The Indonesian judicial system comprises several types of courts under the oversight of the Supreme Court. Most disputes appear before the courts of general jurisdiction, with the Court of First Instance being the State Court. Appeals from these courts are heard before the High Court (a district court of appeal). Appeal from the High Court, and in some instances from the State Court, may be made to the Supreme Court.

 

Ordinary proceedings

Ordinary legal action may commence when the parties have been unable to reach a compromise during the amicable phase. The creditor may file a claim with the District Court, who is subsequently responsible for serving the debtor with a Writ of Summons. If the debtor fails to appear at the hearing to lodge a statement of defence, the court has discretion to organize a second hearing or to release a default judgment (Verstekvonnis).

Prior to considering the debtor’s defence, as previously mentioned, the court must first verify whether the parties have tried to reach an agreement or amicable settlement through mediation). If the parties have undergone the mediation process, the panel of judges will continue the hearings and the parties’ evidence will be examined. The judge will render a decision and may award remedies in the form of compensatory or punitive damages.

District Court will usually take from six months to a year before rendering a decision in the first instance. The proceedings may take longer when a case involves a foreign party. 
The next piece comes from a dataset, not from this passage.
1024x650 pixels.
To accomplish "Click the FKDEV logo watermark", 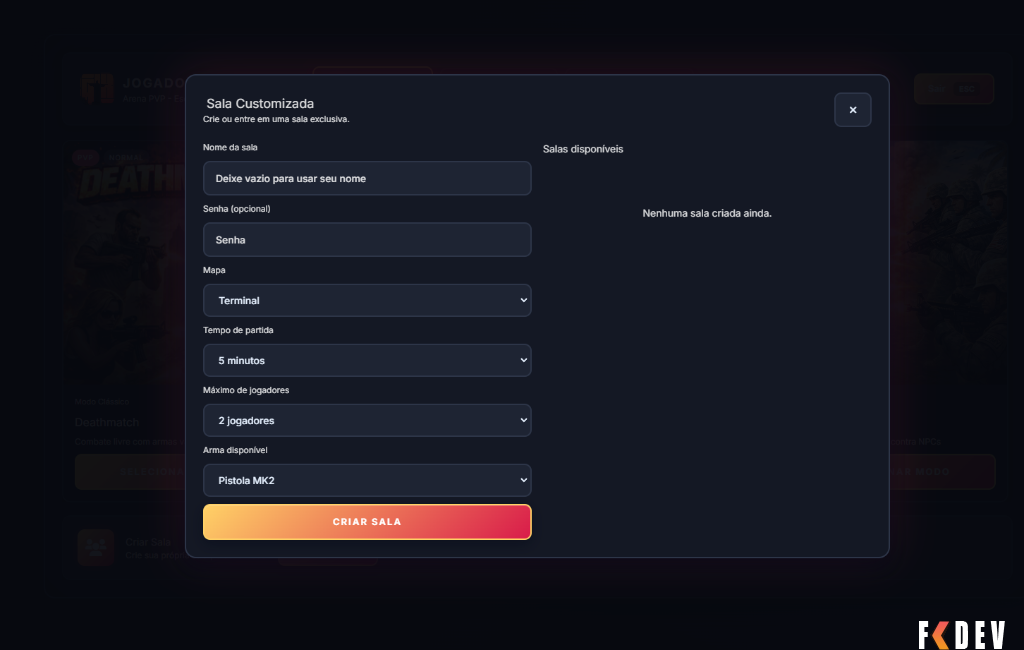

Enforcement of a legal decision

When all appeal venues have been exhausted, a domestic judgment becomes final and enforceable. If the debtor does not comply with the judge decision, the creditor may request the District Court to commend execution by way of attachment and sale of the debtor’s assets through public action.

Indonesia is not part to any treaty concerning reciprocal enforcement of judgments, making it highly difficult to enforce foreign judgments in Indonesia, or to enforce Indonesian court decisions abroad. Because foreign judgements cannot be enforced by Indonesian courts within the territory of Indonesia, foreign cases must therefore be re-litigated in the competent Indonesian courts. In such a case, the foreign court judgment may serve as evidence, but this is subject to certain exceptions as regulated by other Indonesian regulations.

 

Insolvency proceedings

There are two main procedures for companies who are experiencing financial difficulties:

 

Suspension of payments proceedings

This procedure is aimed at companies that are facing temporary liquidity problems and are unable to pay their debts, but may be able to do so at some point in the future. It provides debtors with the temporary relief to reorganize and continue their business, and to ultimately satisfy their creditors’ claims. The company continues its business activities under the management of its directors, accompanied by a court-appointed administrator under the supervision of a judge. The company must submit a composition plan for the creditors’ approval and for ratification by the court. The rejection of the plan by the creditors or the court will result in the debtor’s liquidation.

 

Liquidation

The objective of liquidation is to impose a general attachment over the assets of bankrupt debtors for the purpose of satisfying the claims of their creditors. It can be initiated by either the debtor or its creditors before the Commercial Court. Following the submission of the petition, the court will summon the debtor and its creditors to attend a court hearing. Once bankruptcy has been declared, the directors of the debtor company lose the power to manage the company, which is transferred to the court-appointed receiver who then manage the bankruptcy estate and the settlement of the debts. The debtor’s assets will be sold by way of public auction by the appointed receiver.